• Recorded data
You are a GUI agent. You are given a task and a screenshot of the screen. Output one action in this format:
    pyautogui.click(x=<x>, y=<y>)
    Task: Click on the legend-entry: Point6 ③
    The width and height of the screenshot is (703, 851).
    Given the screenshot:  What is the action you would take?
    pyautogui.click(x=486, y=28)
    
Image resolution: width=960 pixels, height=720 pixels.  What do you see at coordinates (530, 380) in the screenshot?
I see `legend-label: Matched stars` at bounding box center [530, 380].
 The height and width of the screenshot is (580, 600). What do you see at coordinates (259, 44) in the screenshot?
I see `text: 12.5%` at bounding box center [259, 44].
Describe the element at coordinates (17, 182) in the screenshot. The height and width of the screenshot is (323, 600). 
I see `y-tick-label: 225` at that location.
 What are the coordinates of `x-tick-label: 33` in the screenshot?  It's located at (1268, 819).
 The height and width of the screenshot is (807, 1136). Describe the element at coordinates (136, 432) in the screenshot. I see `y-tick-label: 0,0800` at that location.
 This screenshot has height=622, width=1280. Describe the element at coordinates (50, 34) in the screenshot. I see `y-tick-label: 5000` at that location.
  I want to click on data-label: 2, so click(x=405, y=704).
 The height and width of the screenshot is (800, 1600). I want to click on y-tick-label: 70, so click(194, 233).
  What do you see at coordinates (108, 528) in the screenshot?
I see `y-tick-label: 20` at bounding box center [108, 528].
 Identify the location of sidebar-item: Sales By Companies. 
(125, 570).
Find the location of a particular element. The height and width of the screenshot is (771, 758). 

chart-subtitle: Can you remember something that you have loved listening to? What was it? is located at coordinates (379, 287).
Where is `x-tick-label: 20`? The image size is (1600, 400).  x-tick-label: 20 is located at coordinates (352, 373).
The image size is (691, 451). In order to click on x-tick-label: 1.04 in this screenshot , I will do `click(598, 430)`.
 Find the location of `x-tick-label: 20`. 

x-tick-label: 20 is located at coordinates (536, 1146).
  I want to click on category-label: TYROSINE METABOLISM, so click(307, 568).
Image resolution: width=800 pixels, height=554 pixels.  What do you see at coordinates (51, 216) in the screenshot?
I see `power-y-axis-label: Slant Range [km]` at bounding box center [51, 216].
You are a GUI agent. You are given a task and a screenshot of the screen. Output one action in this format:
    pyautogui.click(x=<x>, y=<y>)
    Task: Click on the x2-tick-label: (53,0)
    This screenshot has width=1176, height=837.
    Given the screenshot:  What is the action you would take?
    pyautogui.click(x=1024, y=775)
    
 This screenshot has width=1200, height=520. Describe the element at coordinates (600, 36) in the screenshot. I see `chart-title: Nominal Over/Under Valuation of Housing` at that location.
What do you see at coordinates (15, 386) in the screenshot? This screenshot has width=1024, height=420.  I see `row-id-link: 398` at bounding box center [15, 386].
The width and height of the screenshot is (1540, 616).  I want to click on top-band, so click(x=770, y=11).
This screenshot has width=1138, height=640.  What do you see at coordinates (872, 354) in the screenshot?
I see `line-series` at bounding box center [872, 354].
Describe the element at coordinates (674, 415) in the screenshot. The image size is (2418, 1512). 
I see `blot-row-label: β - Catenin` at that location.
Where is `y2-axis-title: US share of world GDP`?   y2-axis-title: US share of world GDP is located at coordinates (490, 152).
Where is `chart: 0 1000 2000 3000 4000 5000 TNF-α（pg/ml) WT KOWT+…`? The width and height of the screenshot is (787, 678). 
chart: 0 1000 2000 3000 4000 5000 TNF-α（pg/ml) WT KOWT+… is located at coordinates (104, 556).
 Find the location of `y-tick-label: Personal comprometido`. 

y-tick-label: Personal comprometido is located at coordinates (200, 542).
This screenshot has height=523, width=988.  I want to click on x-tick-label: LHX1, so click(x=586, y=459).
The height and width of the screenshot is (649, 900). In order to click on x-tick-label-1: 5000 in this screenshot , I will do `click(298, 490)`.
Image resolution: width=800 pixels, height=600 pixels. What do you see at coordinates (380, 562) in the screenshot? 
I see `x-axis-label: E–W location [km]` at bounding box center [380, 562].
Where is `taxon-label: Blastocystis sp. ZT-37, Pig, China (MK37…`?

• Requirement
Copy the stretch of the listing above, from the line that contains "The image size is (691, 451)." through the line that contains "center [51, 216].", without changing anything.

• Answer to this exercise
The image size is (691, 451). In order to click on x-tick-label: 1.04 in this screenshot , I will do `click(598, 430)`.
 Find the location of `x-tick-label: 20`. 

x-tick-label: 20 is located at coordinates (536, 1146).
  I want to click on category-label: TYROSINE METABOLISM, so click(307, 568).
Image resolution: width=800 pixels, height=554 pixels.  What do you see at coordinates (51, 216) in the screenshot?
I see `power-y-axis-label: Slant Range [km]` at bounding box center [51, 216].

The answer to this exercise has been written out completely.